> **Work required**
Reproduce the records between the lines containing "What do you see at coordinates (384, 458)" and "Identify the location", inclusive, swapping "Identify" for "Determine" and leaving everything else unchanged.

> **Given records**
>>>

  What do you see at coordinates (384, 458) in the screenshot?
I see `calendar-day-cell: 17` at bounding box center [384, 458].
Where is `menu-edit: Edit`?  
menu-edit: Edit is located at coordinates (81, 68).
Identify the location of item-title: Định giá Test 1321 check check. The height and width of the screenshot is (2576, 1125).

<<<
>>>

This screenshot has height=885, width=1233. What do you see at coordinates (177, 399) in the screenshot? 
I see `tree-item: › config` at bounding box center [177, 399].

<<<

> **Solution to the exercise**
  What do you see at coordinates (384, 458) in the screenshot?
I see `calendar-day-cell: 17` at bounding box center [384, 458].
Where is `menu-edit: Edit`?  
menu-edit: Edit is located at coordinates (81, 68).
Determine the location of item-title: Định giá Test 1321 check check. The height and width of the screenshot is (2576, 1125).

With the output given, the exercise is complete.